If the privacy commissioner prosecutes Optus’ handling of customer data to the full extent of her powers, it could be enough to sink the telco.

The privacy commissioner will seek civil penalties of “up to $2.2 million for each contravention”, according to a statement released this morning by Commissioner Angelene Falk.

The Office of the Australian Information Commission will investigate the telco’s breach, in conjunction with Australian Communications Media Authority.

“The OAIC’s investigation will focus on whether the Optus companies took reasonable steps to protect the personal information they held from misuse, interference, loss, unauthorised access, modification or disclosure, and whether the information collected and retained was necessary to carry out their business,” the statement read.

“The investigation will also consider whether the Optus companies took reasonable steps to implement practices, procedures and systems to ensure compliance with the Australian Privacy principles (APPs), including enabling them to deal with related inquiries or complaints.”

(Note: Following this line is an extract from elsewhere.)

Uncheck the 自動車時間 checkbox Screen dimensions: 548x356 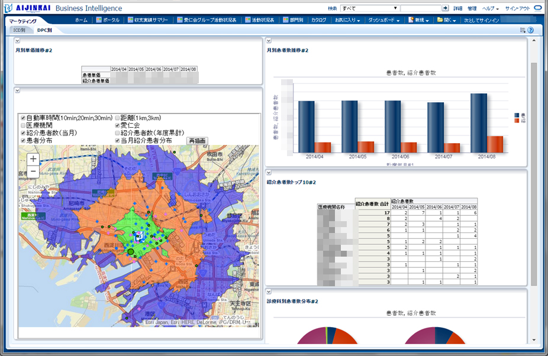[x=23, y=118]
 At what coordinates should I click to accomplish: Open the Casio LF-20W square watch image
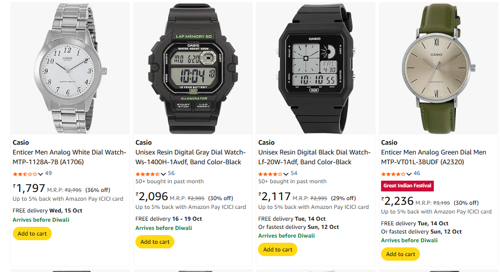pos(315,68)
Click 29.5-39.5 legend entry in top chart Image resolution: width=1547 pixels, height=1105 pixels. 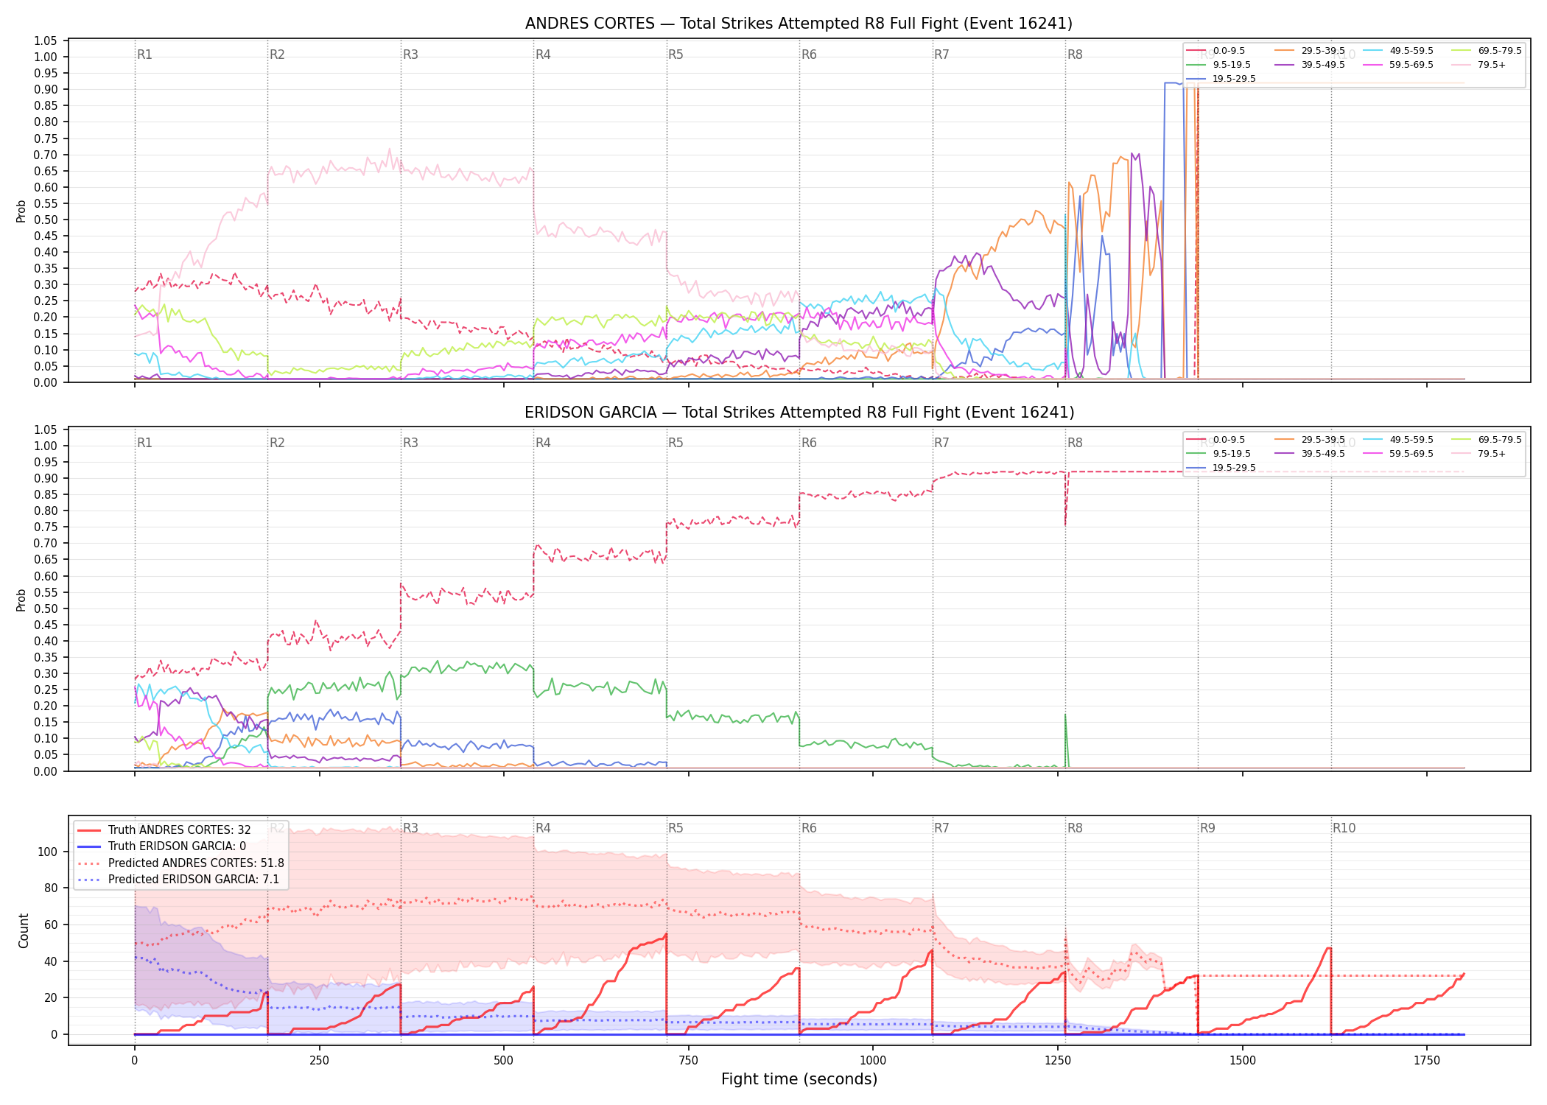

ACMA chair Nerida O’Loughlin said they are looking forward to full cooperation from Optus in this investigation

“When customers entrust their personal information to their telecommunications provider, they rightly expect that information will be properly safeguarded. Failure to do this has significant consequences for all involved,” O’Loughlin said.

“All telcos have obligations regarding how they acquire, retain, protect and dispose of the personal information of their customers. A key focus for the ACMA will be Optus’ compliance with these obligations.”